The lattice reconstruction of Cs-introduced FAPbI1.80Br1.20 enables improved stability for perovskite solar cells†
Abstract
Inorganic–organic hybrid perovskite solar cells (PSCs) have stirred up a new research spree in the field of photovoltaics due to its high photoelectric conversion efficiency and simple preparation process. In recent years, the research of inorganic–organic hybrid PSCs has been widely reported, among which FA+/Cs+ PSCs are especially outstanding. However, there are few reports explaining the lattice structural change mechanism of CsxFA1−xPbI1.80Br1.20 PSCs from the view of chemical bonds. In this work, a facile method of 15% Cs+ cations partially substituting FA+ cations has been presented to enhance the structural stability and photovoltaic performances of FAPbI1.80Br1.20 PSCs. The partial incorporation of Cs+ in FAPbI1.80Br1.20 resulted in a more beneficial tolerance factor and inhibited the deep defect state of elemental Pb. More importantly, it inhibited the phase transition from the cubic black α-phase to the hexagonal yellow δ-phase of FAPbI1.80Br1.20. Moreover, the power conversion efficiency (PCE) of Cs0.15FA0.85PbI1.80Br1.20 PSCs achieved a substantial improvement. The stability also achieved a remarkable promotion, which was demonstrated by X-ray photoelectron spectroscopy (XPS), X-ray diffraction (XRD) and Nuclear Magnetic Resonance (NMR).
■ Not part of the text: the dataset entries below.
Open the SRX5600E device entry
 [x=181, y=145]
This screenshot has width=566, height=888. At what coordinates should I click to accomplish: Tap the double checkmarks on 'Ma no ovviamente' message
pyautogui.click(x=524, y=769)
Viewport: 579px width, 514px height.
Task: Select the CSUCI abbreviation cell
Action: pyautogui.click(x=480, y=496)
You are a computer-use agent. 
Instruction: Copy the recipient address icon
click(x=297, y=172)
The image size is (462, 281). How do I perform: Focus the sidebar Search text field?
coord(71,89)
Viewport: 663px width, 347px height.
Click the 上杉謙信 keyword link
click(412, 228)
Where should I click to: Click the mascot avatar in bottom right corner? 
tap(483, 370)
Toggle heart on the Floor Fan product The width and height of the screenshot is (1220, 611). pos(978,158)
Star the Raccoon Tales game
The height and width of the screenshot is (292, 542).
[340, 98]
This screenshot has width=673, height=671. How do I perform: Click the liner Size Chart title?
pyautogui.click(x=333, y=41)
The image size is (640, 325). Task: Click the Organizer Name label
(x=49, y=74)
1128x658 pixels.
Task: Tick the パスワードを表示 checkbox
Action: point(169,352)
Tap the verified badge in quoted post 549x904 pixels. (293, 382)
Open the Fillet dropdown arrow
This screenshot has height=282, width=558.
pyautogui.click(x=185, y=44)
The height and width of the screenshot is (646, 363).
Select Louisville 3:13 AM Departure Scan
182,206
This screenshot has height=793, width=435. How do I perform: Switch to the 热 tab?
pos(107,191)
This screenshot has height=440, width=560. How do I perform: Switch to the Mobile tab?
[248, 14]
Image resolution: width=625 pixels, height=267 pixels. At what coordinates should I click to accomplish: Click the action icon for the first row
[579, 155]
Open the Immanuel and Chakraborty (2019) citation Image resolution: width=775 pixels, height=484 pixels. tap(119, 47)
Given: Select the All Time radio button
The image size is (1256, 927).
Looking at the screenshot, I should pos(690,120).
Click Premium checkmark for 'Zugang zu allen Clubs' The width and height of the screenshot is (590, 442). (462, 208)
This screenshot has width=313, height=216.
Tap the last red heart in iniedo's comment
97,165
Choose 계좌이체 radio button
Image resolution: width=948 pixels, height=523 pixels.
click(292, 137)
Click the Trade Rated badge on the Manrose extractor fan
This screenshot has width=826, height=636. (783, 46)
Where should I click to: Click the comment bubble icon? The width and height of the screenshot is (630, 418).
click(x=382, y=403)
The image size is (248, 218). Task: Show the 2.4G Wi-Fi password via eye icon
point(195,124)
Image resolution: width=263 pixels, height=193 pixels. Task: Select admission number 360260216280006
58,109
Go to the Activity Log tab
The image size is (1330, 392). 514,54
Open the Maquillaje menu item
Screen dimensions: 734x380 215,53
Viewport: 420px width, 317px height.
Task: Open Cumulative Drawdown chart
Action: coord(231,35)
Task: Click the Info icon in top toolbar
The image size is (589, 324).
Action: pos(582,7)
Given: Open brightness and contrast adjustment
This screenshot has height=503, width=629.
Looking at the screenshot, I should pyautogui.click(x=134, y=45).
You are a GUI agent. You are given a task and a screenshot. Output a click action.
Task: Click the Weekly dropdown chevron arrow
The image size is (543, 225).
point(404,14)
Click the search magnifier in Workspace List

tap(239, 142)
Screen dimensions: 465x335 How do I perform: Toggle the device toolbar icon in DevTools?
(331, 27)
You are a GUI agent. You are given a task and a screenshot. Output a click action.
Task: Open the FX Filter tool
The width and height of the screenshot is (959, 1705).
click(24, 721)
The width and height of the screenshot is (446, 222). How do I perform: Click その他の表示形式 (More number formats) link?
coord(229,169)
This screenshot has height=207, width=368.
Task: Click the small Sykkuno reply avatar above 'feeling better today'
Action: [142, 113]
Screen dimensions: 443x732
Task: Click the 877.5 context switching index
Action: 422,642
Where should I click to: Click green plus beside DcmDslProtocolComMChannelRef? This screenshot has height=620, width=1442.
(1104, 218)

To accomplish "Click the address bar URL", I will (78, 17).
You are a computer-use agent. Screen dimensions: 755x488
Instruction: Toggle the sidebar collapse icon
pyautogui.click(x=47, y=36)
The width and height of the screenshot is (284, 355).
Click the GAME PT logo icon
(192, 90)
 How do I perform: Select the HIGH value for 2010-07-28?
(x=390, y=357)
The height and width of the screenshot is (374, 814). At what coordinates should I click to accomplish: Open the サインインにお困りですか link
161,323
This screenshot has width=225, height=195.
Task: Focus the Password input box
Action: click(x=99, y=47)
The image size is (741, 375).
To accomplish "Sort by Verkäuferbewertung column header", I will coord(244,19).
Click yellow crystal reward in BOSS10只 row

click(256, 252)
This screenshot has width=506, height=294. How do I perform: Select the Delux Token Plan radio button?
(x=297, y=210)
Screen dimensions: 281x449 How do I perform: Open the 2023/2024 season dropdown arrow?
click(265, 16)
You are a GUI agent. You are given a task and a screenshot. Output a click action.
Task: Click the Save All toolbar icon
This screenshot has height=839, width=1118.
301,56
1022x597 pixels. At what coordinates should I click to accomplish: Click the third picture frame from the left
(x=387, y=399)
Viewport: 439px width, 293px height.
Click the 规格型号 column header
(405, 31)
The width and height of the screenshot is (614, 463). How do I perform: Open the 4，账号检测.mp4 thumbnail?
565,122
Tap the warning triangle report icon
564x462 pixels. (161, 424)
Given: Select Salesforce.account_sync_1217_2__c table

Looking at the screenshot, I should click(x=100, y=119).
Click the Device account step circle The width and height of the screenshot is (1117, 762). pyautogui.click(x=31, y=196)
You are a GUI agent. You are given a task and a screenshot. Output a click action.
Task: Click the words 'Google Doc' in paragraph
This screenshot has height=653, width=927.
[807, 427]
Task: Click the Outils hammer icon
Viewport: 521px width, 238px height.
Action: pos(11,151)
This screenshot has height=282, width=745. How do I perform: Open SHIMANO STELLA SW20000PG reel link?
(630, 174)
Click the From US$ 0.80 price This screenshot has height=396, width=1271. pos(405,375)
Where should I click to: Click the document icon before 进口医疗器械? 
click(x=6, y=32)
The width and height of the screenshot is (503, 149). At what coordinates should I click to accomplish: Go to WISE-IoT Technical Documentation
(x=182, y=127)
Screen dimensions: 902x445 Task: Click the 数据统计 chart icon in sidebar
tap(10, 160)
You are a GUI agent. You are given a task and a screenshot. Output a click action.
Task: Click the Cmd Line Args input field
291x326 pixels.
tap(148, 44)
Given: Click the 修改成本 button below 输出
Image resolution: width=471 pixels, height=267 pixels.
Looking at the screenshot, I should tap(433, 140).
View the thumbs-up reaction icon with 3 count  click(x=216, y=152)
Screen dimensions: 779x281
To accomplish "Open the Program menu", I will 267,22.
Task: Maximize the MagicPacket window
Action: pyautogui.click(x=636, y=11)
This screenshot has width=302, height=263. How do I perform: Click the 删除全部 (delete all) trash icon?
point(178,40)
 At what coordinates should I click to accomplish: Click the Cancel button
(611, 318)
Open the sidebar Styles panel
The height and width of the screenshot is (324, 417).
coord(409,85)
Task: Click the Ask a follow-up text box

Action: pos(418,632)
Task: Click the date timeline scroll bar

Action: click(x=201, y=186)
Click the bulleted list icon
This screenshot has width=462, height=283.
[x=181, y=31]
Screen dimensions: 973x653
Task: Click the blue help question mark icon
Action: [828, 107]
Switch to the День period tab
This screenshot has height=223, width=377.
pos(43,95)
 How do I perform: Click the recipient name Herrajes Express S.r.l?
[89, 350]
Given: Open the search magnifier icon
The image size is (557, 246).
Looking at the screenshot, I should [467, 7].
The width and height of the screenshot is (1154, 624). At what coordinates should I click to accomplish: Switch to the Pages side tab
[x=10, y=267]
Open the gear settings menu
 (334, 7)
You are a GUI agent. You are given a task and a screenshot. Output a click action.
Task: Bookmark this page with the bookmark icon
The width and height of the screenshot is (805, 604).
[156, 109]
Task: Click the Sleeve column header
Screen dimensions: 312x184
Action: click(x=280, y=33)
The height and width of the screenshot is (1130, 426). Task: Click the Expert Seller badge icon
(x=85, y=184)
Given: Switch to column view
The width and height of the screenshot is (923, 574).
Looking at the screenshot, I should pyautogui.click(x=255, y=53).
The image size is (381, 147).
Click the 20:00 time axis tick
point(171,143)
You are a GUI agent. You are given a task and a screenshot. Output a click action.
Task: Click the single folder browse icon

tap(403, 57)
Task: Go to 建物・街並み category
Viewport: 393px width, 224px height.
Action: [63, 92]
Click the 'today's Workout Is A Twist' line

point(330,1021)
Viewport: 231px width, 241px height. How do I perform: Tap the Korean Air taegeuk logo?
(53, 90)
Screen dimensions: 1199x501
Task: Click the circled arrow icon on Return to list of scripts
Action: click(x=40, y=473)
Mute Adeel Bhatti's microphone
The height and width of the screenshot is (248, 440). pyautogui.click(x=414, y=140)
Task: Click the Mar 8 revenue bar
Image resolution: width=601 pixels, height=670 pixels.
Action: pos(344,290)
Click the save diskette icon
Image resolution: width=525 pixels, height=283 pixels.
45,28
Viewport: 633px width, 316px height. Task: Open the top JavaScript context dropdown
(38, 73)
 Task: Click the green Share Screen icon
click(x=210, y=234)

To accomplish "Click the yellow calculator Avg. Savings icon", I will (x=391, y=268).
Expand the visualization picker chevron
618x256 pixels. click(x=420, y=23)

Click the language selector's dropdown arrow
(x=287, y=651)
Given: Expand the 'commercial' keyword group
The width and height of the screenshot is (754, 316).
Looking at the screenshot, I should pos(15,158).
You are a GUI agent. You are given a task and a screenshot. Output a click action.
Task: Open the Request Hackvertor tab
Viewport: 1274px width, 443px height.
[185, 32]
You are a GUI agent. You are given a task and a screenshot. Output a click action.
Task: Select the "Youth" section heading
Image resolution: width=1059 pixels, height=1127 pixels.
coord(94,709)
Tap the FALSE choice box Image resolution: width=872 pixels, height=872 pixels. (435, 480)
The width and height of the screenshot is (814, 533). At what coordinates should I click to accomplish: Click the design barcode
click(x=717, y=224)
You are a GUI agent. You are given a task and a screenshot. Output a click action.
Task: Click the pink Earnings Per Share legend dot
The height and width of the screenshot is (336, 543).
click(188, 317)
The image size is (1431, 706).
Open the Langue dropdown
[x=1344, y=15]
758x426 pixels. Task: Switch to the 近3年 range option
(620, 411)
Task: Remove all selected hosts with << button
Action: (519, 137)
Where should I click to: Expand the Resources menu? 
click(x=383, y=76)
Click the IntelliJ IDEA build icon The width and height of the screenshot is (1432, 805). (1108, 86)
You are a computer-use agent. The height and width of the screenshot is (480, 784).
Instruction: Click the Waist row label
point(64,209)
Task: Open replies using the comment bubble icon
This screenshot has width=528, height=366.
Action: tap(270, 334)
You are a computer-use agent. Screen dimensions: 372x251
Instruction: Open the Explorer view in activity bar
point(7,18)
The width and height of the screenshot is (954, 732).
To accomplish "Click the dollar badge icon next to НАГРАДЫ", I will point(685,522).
These analyses indicate that 15% Cs+ can induce the lattice shrinkage, reduce the specific traps and inhibit the phase transition, thus improving the structural stabilities of Cs0.15FA0.85PbI1.80Br1.20 PSCs under atmosphere and calefaction. These results provide an effective way for fabricating stable and efficient inorganic–organic perovskite solar cells with promising properties.